[Facets-of-complexity] Invitation to Monday Lecture & Colloquium - July 2nd 2018

[Ita Brunke <i.brunke@inf.fu-berlin.de>]

You are cordially invited to our next Monday Lecture & Colloquium on July 2nd at 14:15 h & 16:00 h at FU Berlin.

Location:

Room 005 - Ground Floor
Freie Universität Berlin
Takustr. 9
14195 Berlin

Time: Monday, July 2nd - 14:15 h

Lecture: Benjamin Burton  (University of Queensland, Australia)

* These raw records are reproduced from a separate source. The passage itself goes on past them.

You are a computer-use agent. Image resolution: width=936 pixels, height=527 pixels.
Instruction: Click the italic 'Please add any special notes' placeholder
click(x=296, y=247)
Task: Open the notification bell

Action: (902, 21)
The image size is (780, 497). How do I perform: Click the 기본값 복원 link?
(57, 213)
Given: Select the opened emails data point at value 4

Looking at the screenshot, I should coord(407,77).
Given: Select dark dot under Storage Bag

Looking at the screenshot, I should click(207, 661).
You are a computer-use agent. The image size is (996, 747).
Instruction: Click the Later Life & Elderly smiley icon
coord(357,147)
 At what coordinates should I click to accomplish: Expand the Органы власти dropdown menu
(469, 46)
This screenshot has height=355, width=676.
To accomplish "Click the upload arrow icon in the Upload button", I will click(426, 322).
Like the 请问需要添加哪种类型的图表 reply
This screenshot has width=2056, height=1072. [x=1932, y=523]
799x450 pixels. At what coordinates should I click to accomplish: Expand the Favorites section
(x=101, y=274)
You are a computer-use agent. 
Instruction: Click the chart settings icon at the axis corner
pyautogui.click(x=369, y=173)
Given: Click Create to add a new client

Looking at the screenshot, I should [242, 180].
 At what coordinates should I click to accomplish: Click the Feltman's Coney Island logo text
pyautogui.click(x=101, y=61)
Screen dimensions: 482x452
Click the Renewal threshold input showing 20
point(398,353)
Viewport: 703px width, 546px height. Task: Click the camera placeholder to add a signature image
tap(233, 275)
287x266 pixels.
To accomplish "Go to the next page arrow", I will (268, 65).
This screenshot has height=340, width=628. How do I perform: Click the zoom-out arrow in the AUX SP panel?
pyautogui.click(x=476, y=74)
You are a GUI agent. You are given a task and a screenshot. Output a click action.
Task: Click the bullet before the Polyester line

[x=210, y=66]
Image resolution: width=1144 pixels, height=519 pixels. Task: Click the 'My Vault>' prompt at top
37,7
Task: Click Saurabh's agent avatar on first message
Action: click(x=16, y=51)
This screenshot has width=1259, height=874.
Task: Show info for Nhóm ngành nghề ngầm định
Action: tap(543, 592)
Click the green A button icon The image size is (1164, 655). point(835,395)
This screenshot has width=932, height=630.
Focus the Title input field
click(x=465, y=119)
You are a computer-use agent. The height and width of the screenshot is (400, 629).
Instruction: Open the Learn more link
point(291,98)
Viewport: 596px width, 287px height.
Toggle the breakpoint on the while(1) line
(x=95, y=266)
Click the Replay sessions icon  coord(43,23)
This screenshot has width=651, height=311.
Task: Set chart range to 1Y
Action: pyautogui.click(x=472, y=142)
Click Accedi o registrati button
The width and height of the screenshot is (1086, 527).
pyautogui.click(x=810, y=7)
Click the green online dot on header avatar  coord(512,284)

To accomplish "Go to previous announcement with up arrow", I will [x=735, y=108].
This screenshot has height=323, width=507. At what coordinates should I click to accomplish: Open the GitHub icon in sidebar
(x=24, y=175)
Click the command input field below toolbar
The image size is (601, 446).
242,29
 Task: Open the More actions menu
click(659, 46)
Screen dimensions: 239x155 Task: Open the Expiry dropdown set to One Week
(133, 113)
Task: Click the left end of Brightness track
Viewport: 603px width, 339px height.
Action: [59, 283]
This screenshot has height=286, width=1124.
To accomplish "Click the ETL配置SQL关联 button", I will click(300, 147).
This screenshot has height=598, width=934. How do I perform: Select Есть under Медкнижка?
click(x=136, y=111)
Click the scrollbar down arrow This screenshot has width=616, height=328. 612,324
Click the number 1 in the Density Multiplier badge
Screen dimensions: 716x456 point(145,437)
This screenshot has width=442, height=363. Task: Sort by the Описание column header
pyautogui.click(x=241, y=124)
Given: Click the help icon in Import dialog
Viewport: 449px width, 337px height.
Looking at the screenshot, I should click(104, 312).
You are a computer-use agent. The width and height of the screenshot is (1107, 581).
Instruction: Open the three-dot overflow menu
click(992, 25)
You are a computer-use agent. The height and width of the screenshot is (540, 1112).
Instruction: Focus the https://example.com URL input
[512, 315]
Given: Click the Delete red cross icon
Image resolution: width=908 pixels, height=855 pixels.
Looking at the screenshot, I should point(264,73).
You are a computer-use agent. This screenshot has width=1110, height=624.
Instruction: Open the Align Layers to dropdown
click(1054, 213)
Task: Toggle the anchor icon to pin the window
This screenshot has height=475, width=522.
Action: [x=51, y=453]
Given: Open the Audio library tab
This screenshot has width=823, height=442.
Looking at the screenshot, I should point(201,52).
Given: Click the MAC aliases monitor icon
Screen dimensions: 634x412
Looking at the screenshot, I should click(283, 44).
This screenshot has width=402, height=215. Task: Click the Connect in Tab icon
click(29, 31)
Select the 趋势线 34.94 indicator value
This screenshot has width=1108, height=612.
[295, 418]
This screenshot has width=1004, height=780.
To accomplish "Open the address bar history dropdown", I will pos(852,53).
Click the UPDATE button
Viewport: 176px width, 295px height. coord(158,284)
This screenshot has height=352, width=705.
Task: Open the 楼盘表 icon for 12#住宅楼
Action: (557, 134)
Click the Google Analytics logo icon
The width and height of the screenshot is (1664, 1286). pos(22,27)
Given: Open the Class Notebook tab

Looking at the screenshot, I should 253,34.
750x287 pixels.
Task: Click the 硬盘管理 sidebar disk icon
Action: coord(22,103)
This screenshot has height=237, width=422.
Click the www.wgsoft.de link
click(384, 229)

Title: From parameterised to non-parameterised algorithms in knot theory

Abstract:

We describe some recent developments in treewidth-based algorithms for knots, which exploit the structure of the underlying 4-valent planar graph. In particular, we show how these led to the first general sub-exponential-time algorithm for the HOMFLY-PT polynomial, and we describe some recent progress on parameterised algorithms for unknot recognition.

Coffee & Tea Break

Time: Monday, July 2nd - 16:00 h

Colloquium: Laith Rastanawi (Freie Universität Berlin)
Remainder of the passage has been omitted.